Stored data

□ □ □ □ □

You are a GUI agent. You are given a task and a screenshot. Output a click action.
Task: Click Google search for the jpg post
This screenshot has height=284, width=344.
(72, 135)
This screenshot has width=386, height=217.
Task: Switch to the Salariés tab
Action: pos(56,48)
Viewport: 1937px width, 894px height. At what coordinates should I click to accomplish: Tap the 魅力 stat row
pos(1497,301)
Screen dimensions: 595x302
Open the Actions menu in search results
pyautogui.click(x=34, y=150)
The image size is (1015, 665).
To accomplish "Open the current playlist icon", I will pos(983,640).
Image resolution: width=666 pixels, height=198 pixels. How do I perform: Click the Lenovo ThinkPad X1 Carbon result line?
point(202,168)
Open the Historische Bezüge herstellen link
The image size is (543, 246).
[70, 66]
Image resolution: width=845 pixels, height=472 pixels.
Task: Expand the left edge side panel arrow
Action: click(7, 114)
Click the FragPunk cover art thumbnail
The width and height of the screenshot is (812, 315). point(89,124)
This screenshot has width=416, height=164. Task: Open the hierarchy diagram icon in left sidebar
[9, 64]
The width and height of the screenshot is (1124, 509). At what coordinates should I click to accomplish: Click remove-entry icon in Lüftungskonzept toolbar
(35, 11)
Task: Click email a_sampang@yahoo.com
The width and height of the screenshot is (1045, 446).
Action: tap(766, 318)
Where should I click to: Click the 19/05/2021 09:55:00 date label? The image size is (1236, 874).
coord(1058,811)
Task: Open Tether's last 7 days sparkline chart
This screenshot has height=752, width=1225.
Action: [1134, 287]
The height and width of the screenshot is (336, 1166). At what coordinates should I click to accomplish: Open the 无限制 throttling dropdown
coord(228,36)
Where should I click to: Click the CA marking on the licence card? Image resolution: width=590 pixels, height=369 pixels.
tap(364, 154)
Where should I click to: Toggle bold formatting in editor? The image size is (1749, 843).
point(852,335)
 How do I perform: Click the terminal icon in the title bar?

□ □ □ □ □

Required work:
Which lines run from the one holding "This screenshot has height=752, width=1225." through the end of the data? Write them out exactly, ends included, and add nothing.

Answer space:
This screenshot has height=752, width=1225.
Action: [1134, 287]
The height and width of the screenshot is (336, 1166). At what coordinates should I click to accomplish: Open the 无限制 throttling dropdown
coord(228,36)
Where should I click to: Click the CA marking on the licence card? Image resolution: width=590 pixels, height=369 pixels.
tap(364, 154)
Where should I click to: Toggle bold formatting in editor? The image size is (1749, 843).
point(852,335)
 How do I perform: Click the terminal icon in the title bar?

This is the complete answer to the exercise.